こんにちは。でぃーだ(@Dee_bbyS)です。

私なりの視点で特定の試合・カード・週間等を切り取って簡単に振り返り、出来る限りポジティブに書いていく「Look-Back on Swallows」第28弾。

今回は6年ぶりの進出となった日本シリーズについてです。過去の振り返りは下のマガジンより。


・総評:20年ぶり6回目の日本一!🏆


ということで(今更オブザイヤーではありますが)オリックスとのSMBC日本シリーズ2021での戦いぶりを振り返ってみましょう!

11/20(土) ●3-4× 先発:奥川恭伸 7回 1失点
11/21(日) ○2-0 先発:高橋奎二 9回 0失点○(完封!)
11/23(火) ○5-4 先発:小川泰弘 6回 3失点(※自責点2)
11/24(水) ○2-1 先発:石川雅規 6回 0失点○
11/25(木) ●5-6 先発:原樹理 5.2回 2失点(※自責点1)
11/27(土) ○2-1 先発:高梨裕稔 4.2回 1失点


ということでご存じの通り、見事東京ヤクルトスワローズが20年ぶり6度目の日本一を達成しました!

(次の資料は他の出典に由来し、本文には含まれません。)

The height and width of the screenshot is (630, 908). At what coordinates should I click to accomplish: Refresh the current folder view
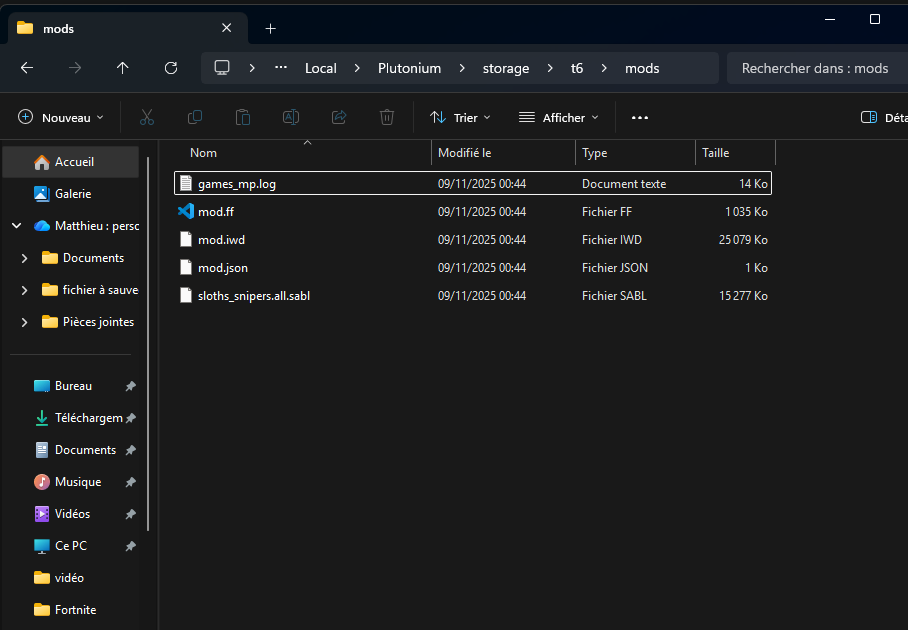pyautogui.click(x=171, y=68)
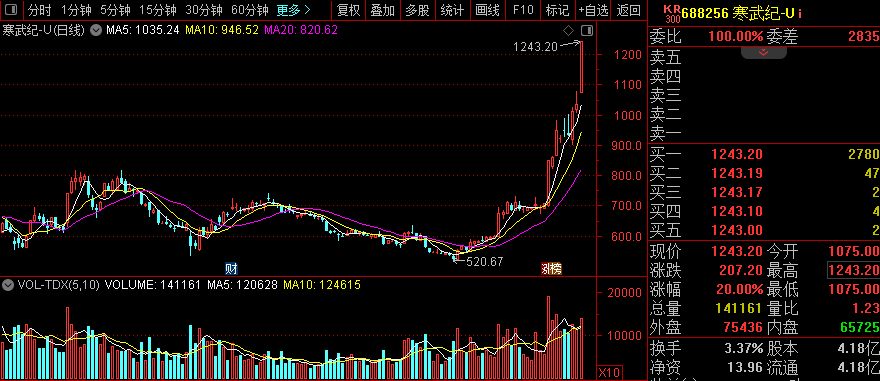Toggle the right panel icon above the chart
Viewport: 880px width, 381px height.
click(x=586, y=30)
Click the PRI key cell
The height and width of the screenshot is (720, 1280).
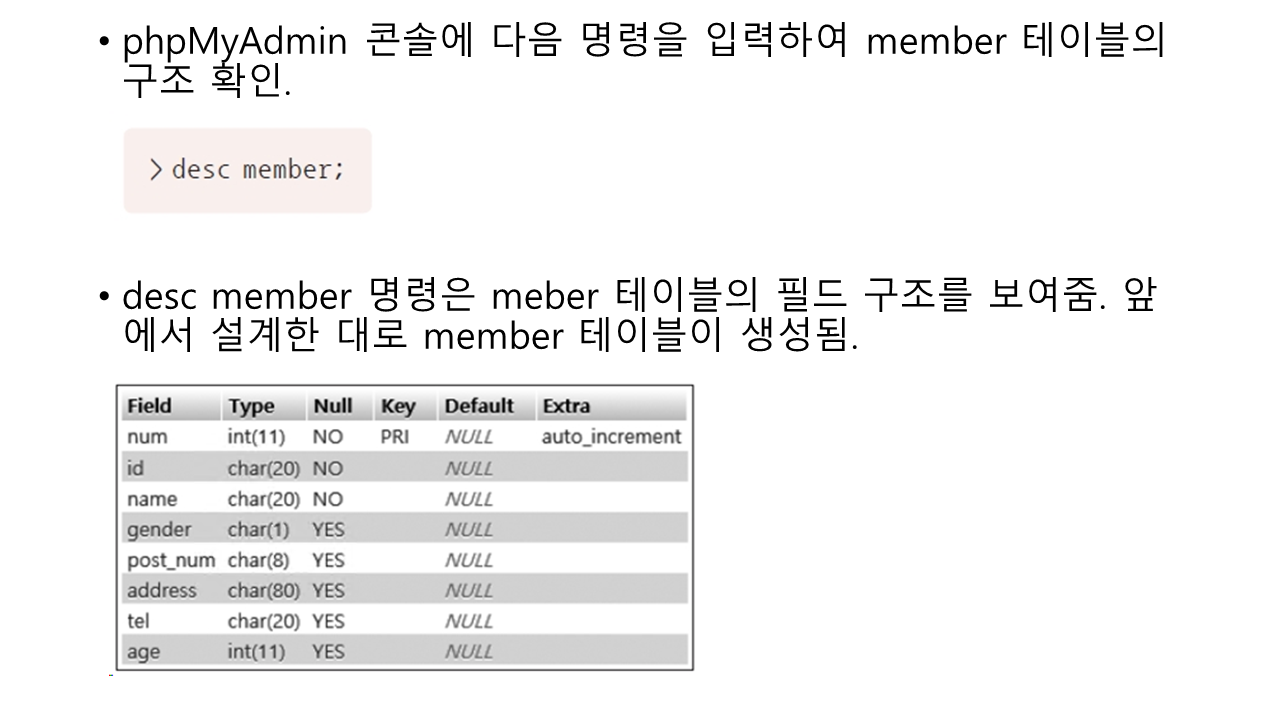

全ての試合が2点差以内の決着となったこともあり、常に接戦で白熱した歴史に残る日本シリーズとなりましたね。


ここからはいつものように振り返っていきたいのですが、1試合1試合の振り返りはnumberや週刊ベースボール等の雑誌にもありますので、こちらをご確認いただきたく。


そして今回は、日本シリーズ前に出したこちらのnoteにて日本シリーズの40人ロースターの全ての選手について触れていましたので、それをなぞるような形で振り返っていこうと思います!
(更新後も適宜追記修正を行いますがその点ご了承ください)



【先発投手】

予告先発を採用しないで開催された今回の日本シリーズ。
それを逆手に取って(?)オリックス中嶋監督は第1戦からユニークな形で予告先発を行うなど、激しい情報戦が繰り広げられました。
(下は第4戦終了時のもの)

一方のヤクルト高津監督
予告先発を拒否したことからも分かるように、まったく先発を明らかにせず。むしろ第6戦の前には下のように選手たちがそれぞれ攪乱コメントを出すなど、情報戦を逆手に取って楽しんでいたことが分かります。

一方、ヤクルトはこの日も先発投手を明らかにせず。報道陣が集まる16時半には奥川恭伸や高橋奎二、高梨裕稔らが参加した投手陣のみの練習を終えたが、第3戦で好投した小川泰弘は「俺だよ!」と明日の先発を宣言し、田口麗斗は頭部を触りながら「俺が練習に参加しているということは……?」と先発登板をにおわせるなど、投手陣がこぞって報道陣を翌日の先発情報で“かく乱”した。

  https://npb.jp/nippons/2021/dailyreport_1126.html

結果的に、第6戦まで行ってすべての試合で異なる先発投手をマウンドに上げたヤクルト。過去には7試合目までもつれた際に6人目の先発はあったようですが、6試合で6人の先発投手が登板したのは史上初。まさに今年のヤクルトの先発投手の”量の強み”が出た起用と言えるでしょう。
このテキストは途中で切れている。